What to work on
**1.** In the forum discussion about ranges, what does the reply say is likely to happen if the basic principle of ranges is not followed?
**2.** Reproduce word for word the passage of the forum discussion about ranges from "Thanks. I'll adopt" up to and including "a custom range.".
**3.** Write the next part of the forum discussion about ranges, picking up after its final sentence.

Start of Excerpt provided

On Friday, 8 April 2016 at 03:20:53 UTC, Puming wrote:
On Friday, 8 April 2016 at 02:49:01 UTC, Jonathan M Davis wrote:
[...]

Thanks. I'll adopt this idiom. Hopefully it gets used often enough to warrent a phobos function :-)

What would such a function look like? I don't think such a thing could exist. This is more than just an idiom, IMO. It's a basic principle of ranges that, if not followed, is likely to produce a broken range and/or one whose front is more expensive than it needs to be. The trouble is that it isn't necessarily obvious and is easy to overlook when first implementing a custom range.

End of Excerpt provided
Start of Information given

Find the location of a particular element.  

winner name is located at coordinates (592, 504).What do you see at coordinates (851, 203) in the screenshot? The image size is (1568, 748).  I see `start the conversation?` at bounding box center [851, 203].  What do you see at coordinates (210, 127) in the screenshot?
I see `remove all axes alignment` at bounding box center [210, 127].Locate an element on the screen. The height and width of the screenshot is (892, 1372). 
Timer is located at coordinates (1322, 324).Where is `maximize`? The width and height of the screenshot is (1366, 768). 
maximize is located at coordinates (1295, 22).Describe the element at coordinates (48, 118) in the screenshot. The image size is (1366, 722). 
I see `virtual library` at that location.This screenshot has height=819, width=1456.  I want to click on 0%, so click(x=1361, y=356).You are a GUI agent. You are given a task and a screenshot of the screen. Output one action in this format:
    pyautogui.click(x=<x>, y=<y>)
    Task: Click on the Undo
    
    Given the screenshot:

End of Information given

Answer list
**1.** It is likely to produce a broken range and/or one whose front is more expensive than it needs to be.

**2.**
Thanks. I'll adopt this idiom. Hopefully it gets used often enough to warrent a phobos function :-)

What would such a function look like? I don't think such a thing could exist. This is more than just an idiom, IMO. It's a basic principle of ranges that, if not followed, is likely to produce a broken range and/or one whose front is more expensive than it needs to be. The trouble is that it isn't necessarily obvious and is easy to overlook when first implementing a custom range.

**3.**
In Learning D, I used a custom FilteredRange to introduce the concept of ranges. It has a member function called skipNext which does the work of the filtering. It's called once in the constructor to 'prime' the range with the first value that matches the filter, then inside every call to popFront to find the next match. I closed that section with this paragraph:

"It might be tempting to take the filtering logic out of the skipNext method and add it to front, which is another way to guarantee that it's performed on every element. Then no work would need to be done in the constructor and popFront would simply become a wrapper for _source.popFront. The problem with that approach is that front can potentially be called multiple times without calling popFront in between, meaning the predicate will be tested on each call. That's unnecessary work. As a general rule, any work that needs to be done inside a range to prepare a front element should happen as a result of calling popFront, leaving front to simply
focus on returning the current element."

A lazy range should be advanced in the constructor when it needs to be (usually when there is some criterion for an element to be returned from front) and always in popFront, but never in front.